(AVAILABLE DATA)

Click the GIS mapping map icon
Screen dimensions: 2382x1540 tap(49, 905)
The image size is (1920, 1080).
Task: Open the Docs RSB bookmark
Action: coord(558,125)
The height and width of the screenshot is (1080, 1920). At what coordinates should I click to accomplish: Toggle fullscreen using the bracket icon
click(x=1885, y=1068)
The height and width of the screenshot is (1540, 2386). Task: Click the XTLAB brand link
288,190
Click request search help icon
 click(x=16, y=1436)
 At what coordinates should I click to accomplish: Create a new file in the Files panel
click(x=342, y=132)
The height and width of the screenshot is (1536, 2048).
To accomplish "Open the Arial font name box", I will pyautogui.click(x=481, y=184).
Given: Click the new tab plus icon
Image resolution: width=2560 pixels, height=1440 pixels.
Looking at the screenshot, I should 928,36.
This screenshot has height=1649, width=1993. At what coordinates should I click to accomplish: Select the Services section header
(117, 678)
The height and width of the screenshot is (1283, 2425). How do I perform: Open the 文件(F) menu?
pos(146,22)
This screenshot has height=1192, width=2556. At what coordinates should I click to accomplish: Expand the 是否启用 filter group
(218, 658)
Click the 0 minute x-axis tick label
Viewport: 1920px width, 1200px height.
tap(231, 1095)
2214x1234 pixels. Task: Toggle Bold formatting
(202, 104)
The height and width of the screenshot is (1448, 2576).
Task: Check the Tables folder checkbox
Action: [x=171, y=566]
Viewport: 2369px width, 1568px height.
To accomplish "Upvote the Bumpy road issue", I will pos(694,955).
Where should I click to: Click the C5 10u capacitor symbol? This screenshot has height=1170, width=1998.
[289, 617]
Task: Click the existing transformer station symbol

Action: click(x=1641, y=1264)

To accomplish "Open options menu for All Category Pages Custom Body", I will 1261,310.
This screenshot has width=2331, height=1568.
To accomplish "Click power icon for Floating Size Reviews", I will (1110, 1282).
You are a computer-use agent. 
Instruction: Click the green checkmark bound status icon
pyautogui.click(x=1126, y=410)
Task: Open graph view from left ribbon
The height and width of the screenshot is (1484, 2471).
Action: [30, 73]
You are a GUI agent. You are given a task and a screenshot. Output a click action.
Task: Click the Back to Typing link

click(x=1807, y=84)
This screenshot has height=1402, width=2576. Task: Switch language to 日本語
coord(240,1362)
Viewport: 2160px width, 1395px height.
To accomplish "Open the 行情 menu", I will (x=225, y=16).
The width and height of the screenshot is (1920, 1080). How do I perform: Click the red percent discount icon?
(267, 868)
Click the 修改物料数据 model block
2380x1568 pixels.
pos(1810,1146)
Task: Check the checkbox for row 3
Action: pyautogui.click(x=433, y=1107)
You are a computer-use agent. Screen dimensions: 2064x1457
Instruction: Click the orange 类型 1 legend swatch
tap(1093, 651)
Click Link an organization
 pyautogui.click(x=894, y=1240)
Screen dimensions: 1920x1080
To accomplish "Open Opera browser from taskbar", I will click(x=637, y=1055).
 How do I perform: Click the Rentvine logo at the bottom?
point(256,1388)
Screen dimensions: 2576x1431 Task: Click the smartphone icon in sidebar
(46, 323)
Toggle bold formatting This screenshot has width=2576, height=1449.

(End AVAILABLE DATA)

- WHAT IS EXPECTED
Search the entries for the string "computer" and return each line where it turns up.

- RESPONSE TO THE EXERCISE
You are a computer-use agent. 
You are a computer-use agent. Screen dimensions: 2064x1457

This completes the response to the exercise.